* begin MATERIALS PROVIDED *

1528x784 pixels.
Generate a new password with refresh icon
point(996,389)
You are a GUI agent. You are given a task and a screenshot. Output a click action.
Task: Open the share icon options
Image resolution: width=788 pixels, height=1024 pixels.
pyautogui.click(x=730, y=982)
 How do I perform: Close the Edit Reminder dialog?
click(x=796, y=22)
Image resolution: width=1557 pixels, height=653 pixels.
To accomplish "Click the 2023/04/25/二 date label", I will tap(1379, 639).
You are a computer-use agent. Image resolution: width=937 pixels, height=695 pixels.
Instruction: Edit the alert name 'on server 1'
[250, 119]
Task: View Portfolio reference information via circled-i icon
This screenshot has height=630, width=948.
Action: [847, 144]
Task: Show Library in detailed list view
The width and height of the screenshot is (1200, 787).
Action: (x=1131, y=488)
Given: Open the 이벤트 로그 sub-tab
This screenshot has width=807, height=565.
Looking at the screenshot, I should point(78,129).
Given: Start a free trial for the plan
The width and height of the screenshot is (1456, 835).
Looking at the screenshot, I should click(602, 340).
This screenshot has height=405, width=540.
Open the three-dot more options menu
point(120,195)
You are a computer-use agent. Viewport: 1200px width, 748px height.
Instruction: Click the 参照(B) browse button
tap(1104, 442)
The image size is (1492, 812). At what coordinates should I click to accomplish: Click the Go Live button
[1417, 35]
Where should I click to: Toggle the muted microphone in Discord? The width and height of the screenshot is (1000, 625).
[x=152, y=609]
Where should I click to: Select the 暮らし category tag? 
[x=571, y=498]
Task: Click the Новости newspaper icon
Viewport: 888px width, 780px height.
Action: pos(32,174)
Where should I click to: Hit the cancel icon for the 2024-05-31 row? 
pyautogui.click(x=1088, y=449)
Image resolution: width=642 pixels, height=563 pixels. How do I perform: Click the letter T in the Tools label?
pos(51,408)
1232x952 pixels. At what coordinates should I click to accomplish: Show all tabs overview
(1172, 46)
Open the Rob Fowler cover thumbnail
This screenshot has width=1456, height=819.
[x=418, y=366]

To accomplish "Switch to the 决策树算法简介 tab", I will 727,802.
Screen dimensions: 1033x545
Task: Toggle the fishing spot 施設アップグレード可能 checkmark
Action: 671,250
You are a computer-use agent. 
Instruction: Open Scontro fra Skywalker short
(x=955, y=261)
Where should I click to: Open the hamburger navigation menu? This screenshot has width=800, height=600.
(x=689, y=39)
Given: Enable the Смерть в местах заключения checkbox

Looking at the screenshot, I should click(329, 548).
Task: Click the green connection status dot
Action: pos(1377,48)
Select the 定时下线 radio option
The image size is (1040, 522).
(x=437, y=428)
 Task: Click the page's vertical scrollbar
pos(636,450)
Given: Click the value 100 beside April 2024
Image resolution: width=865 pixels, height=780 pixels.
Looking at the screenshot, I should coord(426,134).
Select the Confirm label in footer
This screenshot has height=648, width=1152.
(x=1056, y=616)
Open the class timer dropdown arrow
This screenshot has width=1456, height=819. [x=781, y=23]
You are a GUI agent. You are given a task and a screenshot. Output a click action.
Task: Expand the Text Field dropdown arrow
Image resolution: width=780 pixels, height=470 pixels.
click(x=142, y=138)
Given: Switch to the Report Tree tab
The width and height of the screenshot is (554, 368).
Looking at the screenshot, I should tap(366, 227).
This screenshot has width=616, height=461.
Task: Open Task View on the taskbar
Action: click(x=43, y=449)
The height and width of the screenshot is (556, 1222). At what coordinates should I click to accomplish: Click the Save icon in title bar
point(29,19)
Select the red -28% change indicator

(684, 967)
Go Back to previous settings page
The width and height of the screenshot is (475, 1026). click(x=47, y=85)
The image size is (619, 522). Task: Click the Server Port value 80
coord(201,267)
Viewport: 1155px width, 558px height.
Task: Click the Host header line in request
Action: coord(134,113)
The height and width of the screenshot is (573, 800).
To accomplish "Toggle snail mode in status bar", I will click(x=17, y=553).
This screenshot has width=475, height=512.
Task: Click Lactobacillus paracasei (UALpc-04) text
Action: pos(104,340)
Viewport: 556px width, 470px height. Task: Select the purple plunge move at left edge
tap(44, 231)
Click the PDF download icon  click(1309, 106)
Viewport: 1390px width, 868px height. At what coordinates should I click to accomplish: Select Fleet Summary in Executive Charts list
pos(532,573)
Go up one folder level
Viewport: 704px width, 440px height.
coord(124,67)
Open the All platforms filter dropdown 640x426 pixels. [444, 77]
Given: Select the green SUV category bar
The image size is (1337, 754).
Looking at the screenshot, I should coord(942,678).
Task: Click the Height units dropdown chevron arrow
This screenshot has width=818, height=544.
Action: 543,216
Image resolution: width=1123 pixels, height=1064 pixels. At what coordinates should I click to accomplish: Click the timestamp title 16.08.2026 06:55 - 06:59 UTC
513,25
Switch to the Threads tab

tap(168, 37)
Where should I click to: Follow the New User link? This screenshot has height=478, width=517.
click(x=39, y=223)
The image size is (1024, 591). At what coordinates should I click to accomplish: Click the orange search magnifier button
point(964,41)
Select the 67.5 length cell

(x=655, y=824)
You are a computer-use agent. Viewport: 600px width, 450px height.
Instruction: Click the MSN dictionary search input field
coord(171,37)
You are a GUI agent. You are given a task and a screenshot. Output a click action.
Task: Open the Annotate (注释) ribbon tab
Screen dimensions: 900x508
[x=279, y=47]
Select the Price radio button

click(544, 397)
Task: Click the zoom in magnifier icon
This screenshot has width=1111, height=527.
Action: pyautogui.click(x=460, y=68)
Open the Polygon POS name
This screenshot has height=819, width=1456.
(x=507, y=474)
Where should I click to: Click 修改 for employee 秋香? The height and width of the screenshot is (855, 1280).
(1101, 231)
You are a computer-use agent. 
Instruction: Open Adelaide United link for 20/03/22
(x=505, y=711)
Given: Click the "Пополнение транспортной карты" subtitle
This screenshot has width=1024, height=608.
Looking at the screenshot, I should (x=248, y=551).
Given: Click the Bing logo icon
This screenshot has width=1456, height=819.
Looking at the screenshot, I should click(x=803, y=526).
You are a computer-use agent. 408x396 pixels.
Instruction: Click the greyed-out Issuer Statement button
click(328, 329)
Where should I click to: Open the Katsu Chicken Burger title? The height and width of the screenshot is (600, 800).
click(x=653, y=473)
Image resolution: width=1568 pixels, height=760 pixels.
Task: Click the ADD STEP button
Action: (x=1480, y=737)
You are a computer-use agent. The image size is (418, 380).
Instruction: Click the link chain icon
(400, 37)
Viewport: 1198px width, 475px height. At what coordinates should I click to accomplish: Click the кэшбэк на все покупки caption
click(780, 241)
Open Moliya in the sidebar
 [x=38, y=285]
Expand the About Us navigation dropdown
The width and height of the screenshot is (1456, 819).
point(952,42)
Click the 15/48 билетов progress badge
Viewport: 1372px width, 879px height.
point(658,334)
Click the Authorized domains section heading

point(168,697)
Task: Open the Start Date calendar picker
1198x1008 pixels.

* end MATERIALS PROVIDED *

> [GOAL OF THE EXERCISE]: Write out all the rows above again, substituting "Where do I click to" for each occurrence of "Where should I click to" and keeping everything else unchanged.

> [TASK RESULT]:
1528x784 pixels.
Generate a new password with refresh icon
point(996,389)
You are a GUI agent. You are given a task and a screenshot. Output a click action.
Task: Open the share icon options
Image resolution: width=788 pixels, height=1024 pixels.
pyautogui.click(x=730, y=982)
 How do I perform: Close the Edit Reminder dialog?
click(x=796, y=22)
Image resolution: width=1557 pixels, height=653 pixels.
To accomplish "Click the 2023/04/25/二 date label", I will tap(1379, 639).
You are a computer-use agent. Image resolution: width=937 pixels, height=695 pixels.
Instruction: Edit the alert name 'on server 1'
[250, 119]
Task: View Portfolio reference information via circled-i icon
This screenshot has height=630, width=948.
Action: [847, 144]
Task: Show Library in detailed list view
The width and height of the screenshot is (1200, 787).
Action: (x=1131, y=488)
Given: Open the 이벤트 로그 sub-tab
This screenshot has width=807, height=565.
Looking at the screenshot, I should point(78,129).
Given: Start a free trial for the plan
The width and height of the screenshot is (1456, 835).
Looking at the screenshot, I should click(602, 340).
This screenshot has height=405, width=540.
Open the three-dot more options menu
point(120,195)
You are a computer-use agent. Viewport: 1200px width, 748px height.
Instruction: Click the 参照(B) browse button
tap(1104, 442)
The image size is (1492, 812). At what coordinates should I click to accomplish: Click the Go Live button
[1417, 35]
Where do I click to: Toggle the muted microphone in Discord? The width and height of the screenshot is (1000, 625).
[x=152, y=609]
Where do I click to: Select the 暮らし category tag? 
[x=571, y=498]
Task: Click the Новости newspaper icon
Viewport: 888px width, 780px height.
Action: pos(32,174)
Where do I click to: Hit the cancel icon for the 2024-05-31 row? 
pyautogui.click(x=1088, y=449)
Image resolution: width=642 pixels, height=563 pixels. How do I perform: Click the letter T in the Tools label?
pos(51,408)
1232x952 pixels. At what coordinates should I click to accomplish: Show all tabs overview
(1172, 46)
Open the Rob Fowler cover thumbnail
This screenshot has width=1456, height=819.
[x=418, y=366]

To accomplish "Switch to the 决策树算法简介 tab", I will 727,802.
Screen dimensions: 1033x545
Task: Toggle the fishing spot 施設アップグレード可能 checkmark
Action: 671,250
You are a computer-use agent. 
Instruction: Open Scontro fra Skywalker short
(x=955, y=261)
Where do I click to: Open the hamburger navigation menu? This screenshot has width=800, height=600.
(x=689, y=39)
Given: Enable the Смерть в местах заключения checkbox

Looking at the screenshot, I should click(329, 548).
Task: Click the green connection status dot
Action: pos(1377,48)
Select the 定时下线 radio option
The image size is (1040, 522).
(x=437, y=428)
 Task: Click the page's vertical scrollbar
pos(636,450)
Given: Click the value 100 beside April 2024
Image resolution: width=865 pixels, height=780 pixels.
Looking at the screenshot, I should coord(426,134).
Select the Confirm label in footer
This screenshot has height=648, width=1152.
(x=1056, y=616)
Open the class timer dropdown arrow
This screenshot has width=1456, height=819. [x=781, y=23]
You are a GUI agent. You are given a task and a screenshot. Output a click action.
Task: Expand the Text Field dropdown arrow
Image resolution: width=780 pixels, height=470 pixels.
click(x=142, y=138)
Given: Switch to the Report Tree tab
The width and height of the screenshot is (554, 368).
Looking at the screenshot, I should tap(366, 227).
This screenshot has width=616, height=461.
Task: Open Task View on the taskbar
Action: click(x=43, y=449)
The height and width of the screenshot is (556, 1222). At what coordinates should I click to accomplish: Click the Save icon in title bar
point(29,19)
Select the red -28% change indicator

(684, 967)
Go Back to previous settings page
The width and height of the screenshot is (475, 1026). click(x=47, y=85)
The image size is (619, 522). Task: Click the Server Port value 80
coord(201,267)
Viewport: 1155px width, 558px height.
Task: Click the Host header line in request
Action: coord(134,113)
The height and width of the screenshot is (573, 800).
To accomplish "Toggle snail mode in status bar", I will click(x=17, y=553).
This screenshot has width=475, height=512.
Task: Click Lactobacillus paracasei (UALpc-04) text
Action: pos(104,340)
Viewport: 556px width, 470px height. Task: Select the purple plunge move at left edge
tap(44, 231)
Click the PDF download icon  click(1309, 106)
Viewport: 1390px width, 868px height. At what coordinates should I click to accomplish: Select Fleet Summary in Executive Charts list
pos(532,573)
Go up one folder level
Viewport: 704px width, 440px height.
coord(124,67)
Open the All platforms filter dropdown 640x426 pixels. [444, 77]
Given: Select the green SUV category bar
The image size is (1337, 754).
Looking at the screenshot, I should coord(942,678).
Task: Click the Height units dropdown chevron arrow
This screenshot has width=818, height=544.
Action: 543,216
Image resolution: width=1123 pixels, height=1064 pixels. At what coordinates should I click to accomplish: Click the timestamp title 16.08.2026 06:55 - 06:59 UTC
513,25
Switch to the Threads tab

tap(168, 37)
Where do I click to: Follow the New User link? This screenshot has height=478, width=517.
click(x=39, y=223)
The image size is (1024, 591). At what coordinates should I click to accomplish: Click the orange search magnifier button
point(964,41)
Select the 67.5 length cell

(x=655, y=824)
You are a computer-use agent. Viewport: 600px width, 450px height.
Instruction: Click the MSN dictionary search input field
coord(171,37)
You are a GUI agent. You are given a task and a screenshot. Output a click action.
Task: Open the Annotate (注释) ribbon tab
Screen dimensions: 900x508
[x=279, y=47]
Select the Price radio button

click(544, 397)
Task: Click the zoom in magnifier icon
This screenshot has width=1111, height=527.
Action: pyautogui.click(x=460, y=68)
Open the Polygon POS name
This screenshot has height=819, width=1456.
(x=507, y=474)
Where do I click to: Click 修改 for employee 秋香? The height and width of the screenshot is (855, 1280).
(1101, 231)
You are a computer-use agent. 
Instruction: Open Adelaide United link for 20/03/22
(x=505, y=711)
Given: Click the "Пополнение транспортной карты" subtitle
This screenshot has width=1024, height=608.
Looking at the screenshot, I should (x=248, y=551).
Given: Click the Bing logo icon
This screenshot has width=1456, height=819.
Looking at the screenshot, I should click(x=803, y=526).
You are a computer-use agent. 408x396 pixels.
Instruction: Click the greyed-out Issuer Statement button
click(328, 329)
Where do I click to: Open the Katsu Chicken Burger title? The height and width of the screenshot is (600, 800).
click(x=653, y=473)
Image resolution: width=1568 pixels, height=760 pixels.
Task: Click the ADD STEP button
Action: (x=1480, y=737)
You are a computer-use agent. The image size is (418, 380).
Instruction: Click the link chain icon
(400, 37)
Viewport: 1198px width, 475px height. At what coordinates should I click to accomplish: Click the кэшбэк на все покупки caption
click(780, 241)
Open Moliya in the sidebar
 [x=38, y=285]
Expand the About Us navigation dropdown
The width and height of the screenshot is (1456, 819).
point(952,42)
Click the 15/48 билетов progress badge
Viewport: 1372px width, 879px height.
point(658,334)
Click the Authorized domains section heading

point(168,697)
Task: Open the Start Date calendar picker
1198x1008 pixels.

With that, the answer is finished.